Laparoscopic ovarian diathermy vs clomiphene citrate plus metformin as second-line strategy for infertile anovulatory patients with polycystic ovary syndrome: a randomized controlled trial




Objective


The purpose of this study was to compare the effectiveness of laparoscopic ovarian diathermy (LOD) vs clomiphene citrate (CC) plus metformin in infertile patients with CC-resistant polycystic ovary syndrome (PCOS).


Study Design


Fifty primary infertile patients with CC-resistant PCOS were assigned randomly to receive LOD followed by a 6-month observation (group A) or 6-cycle course of CC plus metformin (group B). Reproductive and safety outcomes were analyzed.


Results


No significant difference between 2 groups in pregnancy (15/92 women [16.3%] vs 14/107 women [13.1%]; P = .521) and live-birth (13/92 women [14.1%] vs 12/107 women [11.2%]; P = .536) rates per cycle was observed. With the use of a Cox regression analysis, patients under medical treatment, compared with patients who received surgical treatment, had a relative risk of pregnancy of 1.2 (95% confidence interval, 0.61–2.44; P = .582) and a relative risk of live-birth of 1.4 (95% confidence interval, 0.63–2.96; P = .425).


Conclusion


LOD and CC plus metformin seem to be 2 effective approaches to treat infertility in patients with CC-resistant PCOS.


Laparoscopic ovarian diathermy (LOD) has been proposed as a first-, second-, and third-line option in anovulatory women with polycystic ovary syndrome (PCOS). To date, clinical evidences confirmed the efficacy of LOD as second-line treatment in patients with clomiphene citrate (CC)-resistant PCOS. In fact, LOD is comparable with gonadotropins in terms of ongoing pregnancies, miscarriages, and live births with few side-effects, no need of ongoing monitoring, lower risk of multiple pregnancies, and lower costs.
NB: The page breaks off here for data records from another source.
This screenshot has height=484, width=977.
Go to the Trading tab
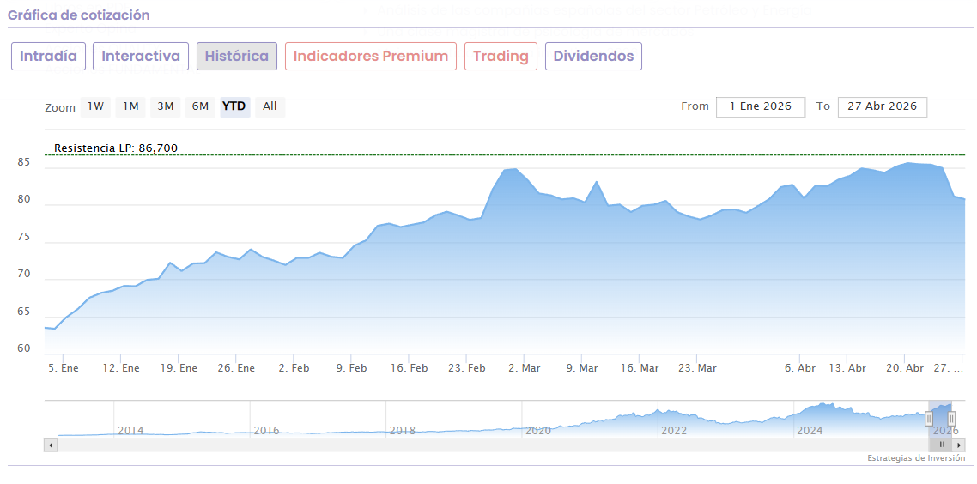501,57
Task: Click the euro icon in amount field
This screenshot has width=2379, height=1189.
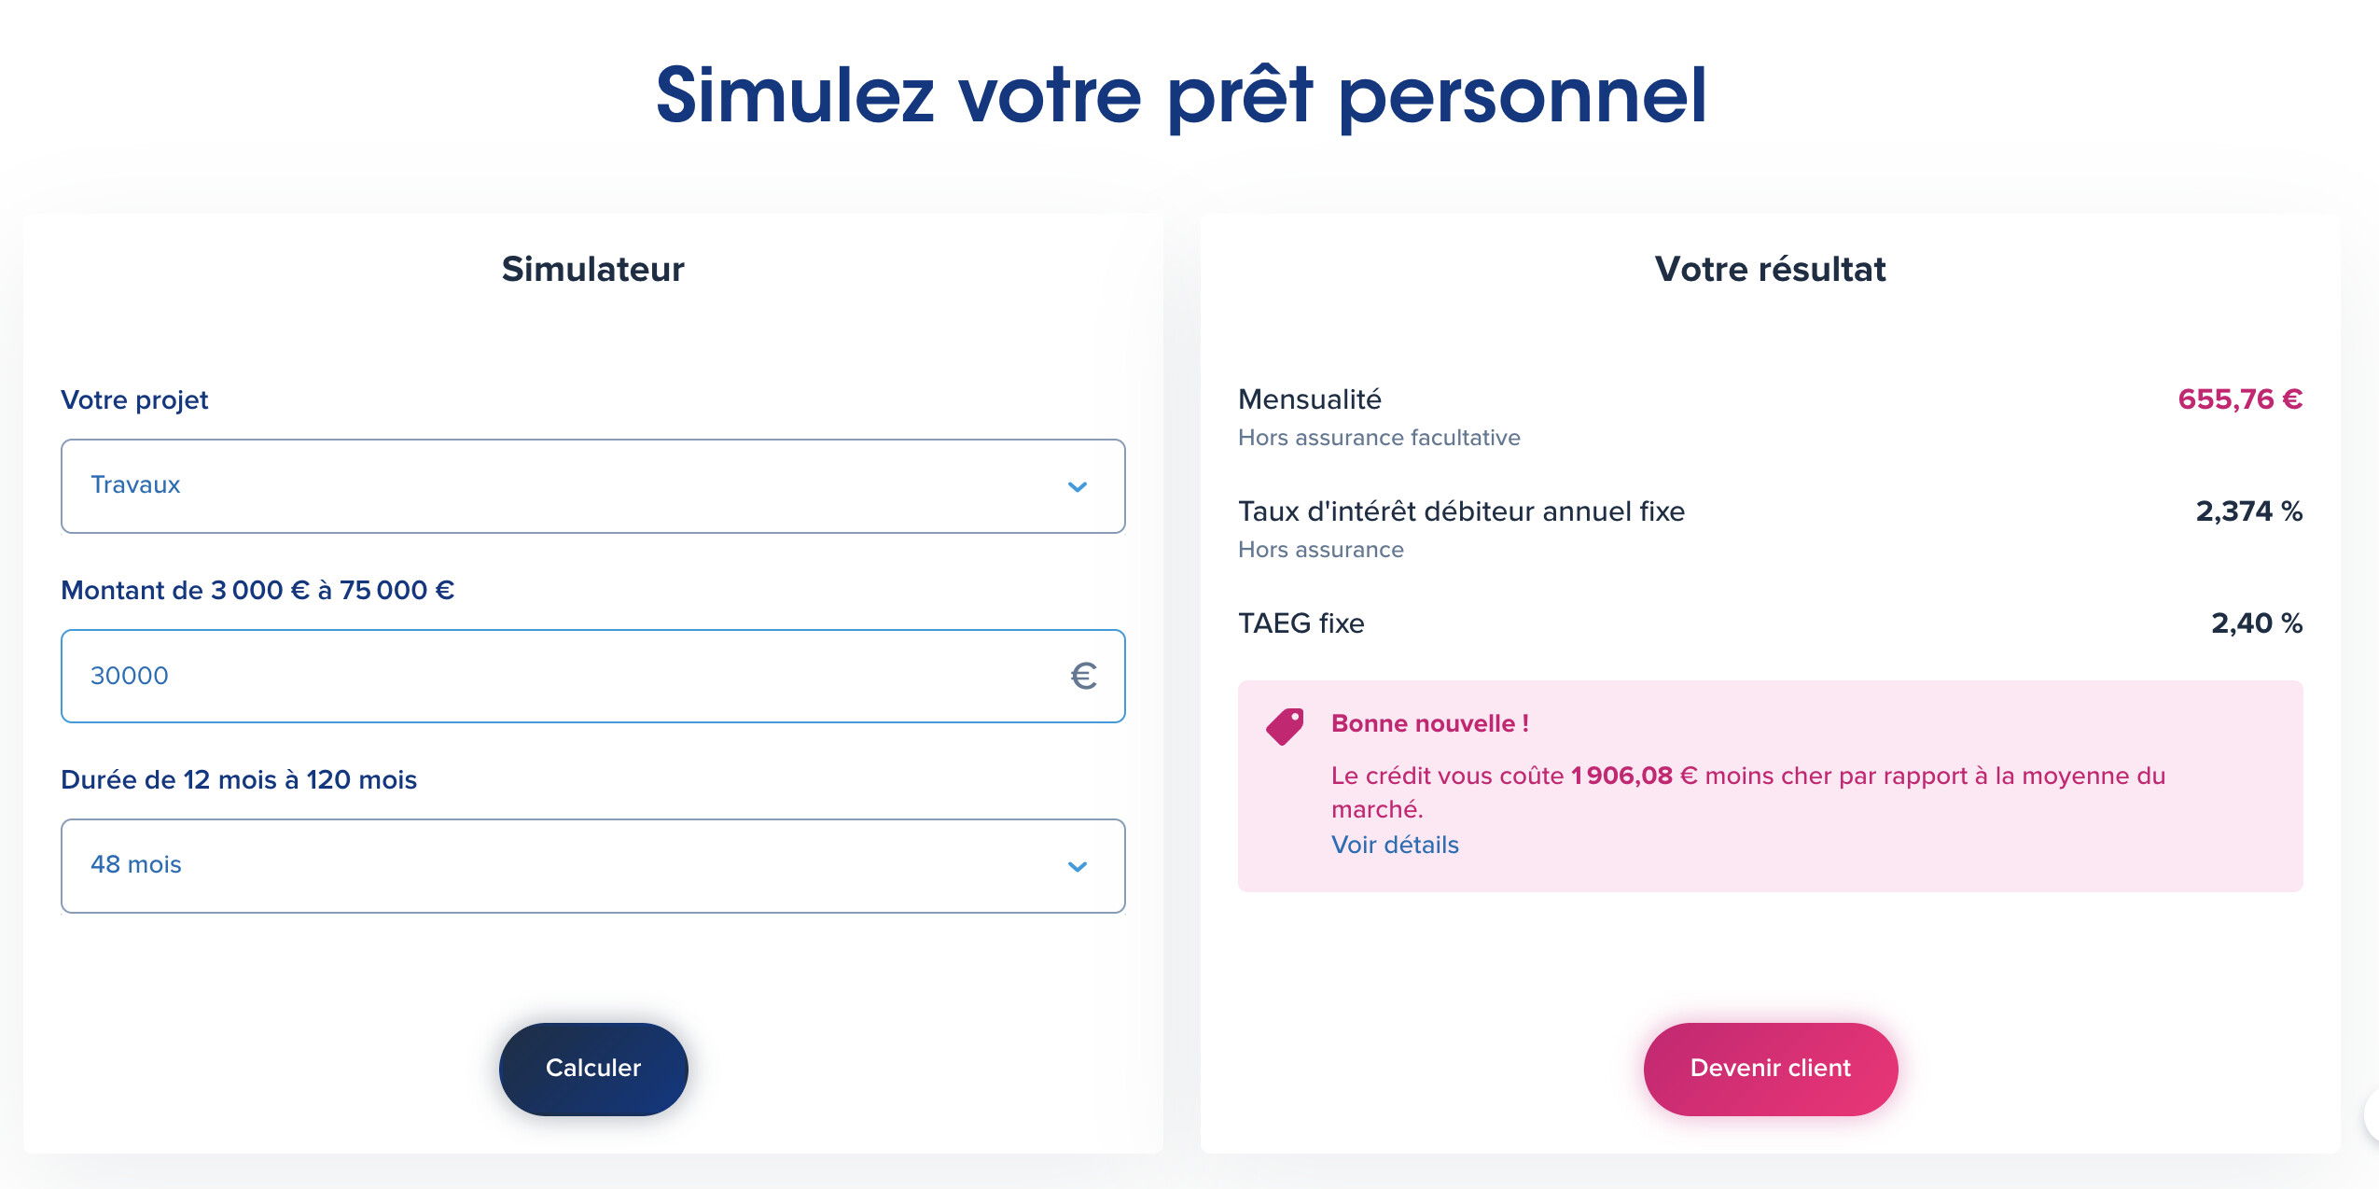Action: coord(1082,676)
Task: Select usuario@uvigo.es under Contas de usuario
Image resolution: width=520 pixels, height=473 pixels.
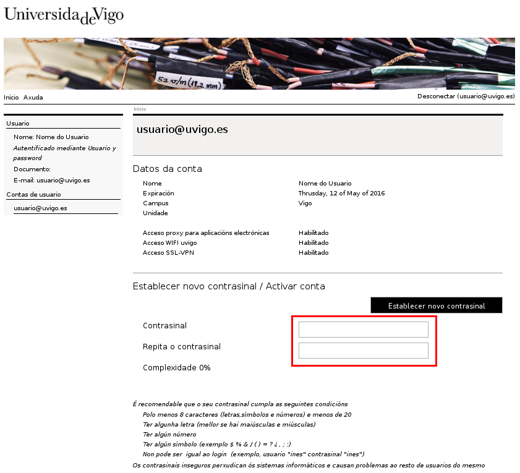Action: coord(40,208)
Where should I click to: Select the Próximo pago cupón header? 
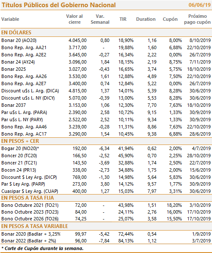click(197, 19)
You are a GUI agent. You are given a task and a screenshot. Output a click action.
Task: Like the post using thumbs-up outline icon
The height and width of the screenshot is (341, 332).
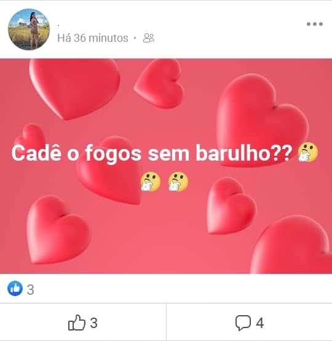tap(77, 323)
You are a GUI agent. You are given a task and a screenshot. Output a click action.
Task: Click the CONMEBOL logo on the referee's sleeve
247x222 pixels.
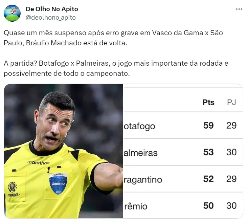click(13, 190)
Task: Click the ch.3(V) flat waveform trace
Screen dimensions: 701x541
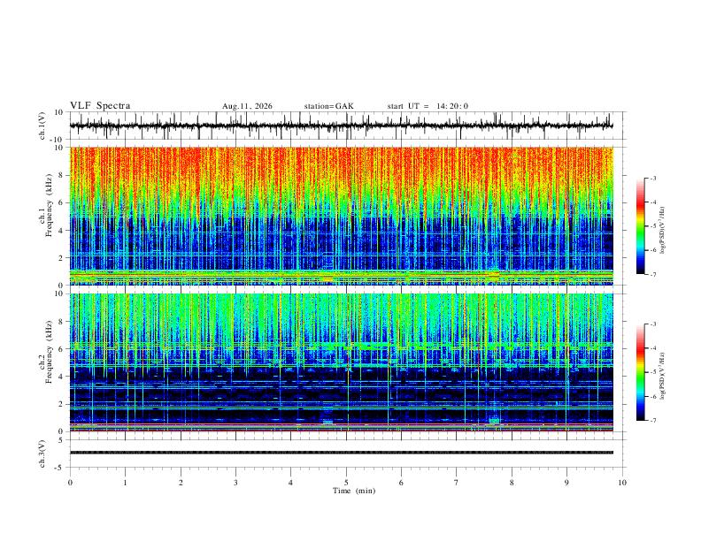Action: pos(342,453)
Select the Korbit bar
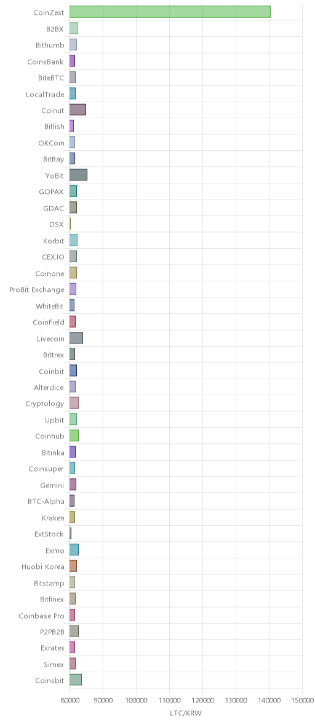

On the other hand, several data have been published recently regarding the use of CC, which was the first agent to be used for ovulation induction, and metformin, which is a drug with insulin-sensitizing action that is used widely for the treatment of type-2 diabetes mellitus, in the treatment of anovulatory patients who are affected by PCOS.


Even if it is still unclear which is the best first-line drugs, some data suggest the efficacy of CC plus metformin combination as second-line strategy in the treatment of anovulatory infertility in patients with PCOS with known resistance to CC. In this regard, in a recent metaanalysis, the authors concluded that the combination of CC plus metformin was the preferred treatment option before starting with LOD or follicle-stimulating hormone. Furthermore, this statement was not based on the direct comparison between LOD and CC plus metformin combination, but only on the interpretation of previous data that showed the high efficacy of metformin vs LOD and of CC plus metformin vs metformin. Previous data seemed to suggest a theoretic superiority of LOD over CC plus metformin in the treatment of anovulatory infertility in CC-resistant women with PCOS, given a clinical pregnancy rate of approximately 60% vs approximately 40%, respectively. Thus, a direct comparison between surgical and medical strategy, which is not available presently in literature, is needed.


Based on these considerations, the aim of the present randomized controlled trial (RCT) was to compare LOD with CC plus metformin in patients with CC-resistant PCOS.


Methods


The procedures that were used during the study were in accordance with the guidelines of the Declaration of Helsinki on human experimentation and of the Good Clinical Practice guidelines. The study protocol was approved by the Ethical Committee of the Department of Gynecology & Obstetrics, University “Magna Graecia” of Catanzaro, and submitted to the website for clinical trial ( www.clinicaltrials.gov , identifier no. NCT00558077 ).


The purpose of the protocol was explained carefully to each woman, and a written consent was obtained before the study was begun.


Subjects


Between February 2003 and May 2004, a total of 50 primary infertile anovulatory CC-resistant women with PCOS and seeking pregnancy were enrolled. All patients were referred to 1 of the 2 Academic Departments of Gynecology.


The diagnosis of PCOS was made initially according to the National Institutes of Health criteria by the presence of both clinical and/or biochemical hyperandrogenism and oligoanovulation, although all patients also fulfilled the European Society for Human Reproduction and the American Society of Reproductive Medicine criteria. Chronic anovulation was diagnosed by a serum luteal progesterone assay (value <2 ng/mL for at least 2 previous consecutive cycles); clinical hyperandrogenism was defined as a Ferriman-Gallwey score ≥8, and biochemical hyperandrogenism was defined as serum total testosterone levels >2 SDs above our reference mean values.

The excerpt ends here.